Copy exactly the lines from the one containing "At what coordinates should I click to accomplish: Close" through the last line of the records, both included, and nothing more.

Top of Source data

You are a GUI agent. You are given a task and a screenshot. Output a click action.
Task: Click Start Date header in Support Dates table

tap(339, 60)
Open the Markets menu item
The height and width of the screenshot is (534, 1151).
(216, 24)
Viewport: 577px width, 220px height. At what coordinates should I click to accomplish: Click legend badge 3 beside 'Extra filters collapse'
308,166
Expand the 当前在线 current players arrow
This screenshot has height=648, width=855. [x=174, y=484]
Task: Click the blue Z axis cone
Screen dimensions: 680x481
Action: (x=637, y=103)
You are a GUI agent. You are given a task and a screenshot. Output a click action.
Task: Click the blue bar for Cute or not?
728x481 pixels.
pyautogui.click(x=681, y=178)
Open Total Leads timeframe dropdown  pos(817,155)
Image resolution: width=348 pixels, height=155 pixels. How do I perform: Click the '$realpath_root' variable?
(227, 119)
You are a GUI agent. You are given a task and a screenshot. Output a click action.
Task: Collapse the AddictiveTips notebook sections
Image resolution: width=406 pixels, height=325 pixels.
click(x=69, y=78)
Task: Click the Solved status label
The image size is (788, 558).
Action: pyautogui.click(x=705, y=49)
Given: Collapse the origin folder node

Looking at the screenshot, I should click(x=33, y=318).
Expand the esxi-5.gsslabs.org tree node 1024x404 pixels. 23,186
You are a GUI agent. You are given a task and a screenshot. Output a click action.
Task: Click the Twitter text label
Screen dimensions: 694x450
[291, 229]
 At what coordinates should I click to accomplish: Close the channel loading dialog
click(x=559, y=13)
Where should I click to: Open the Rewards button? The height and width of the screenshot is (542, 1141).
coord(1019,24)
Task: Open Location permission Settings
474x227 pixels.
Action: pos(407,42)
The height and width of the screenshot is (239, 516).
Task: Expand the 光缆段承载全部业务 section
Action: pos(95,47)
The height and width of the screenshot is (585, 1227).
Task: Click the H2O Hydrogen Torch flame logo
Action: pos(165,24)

Bottom of Source data

Your response:
 At what coordinates should I click to accomplish: Close the channel loading dialog
click(x=559, y=13)
Where should I click to: Open the Rewards button? The height and width of the screenshot is (542, 1141).
coord(1019,24)
Task: Open Location permission Settings
474x227 pixels.
Action: pos(407,42)
The height and width of the screenshot is (239, 516).
Task: Expand the 光缆段承载全部业务 section
Action: pos(95,47)
The height and width of the screenshot is (585, 1227).
Task: Click the H2O Hydrogen Torch flame logo
Action: pos(165,24)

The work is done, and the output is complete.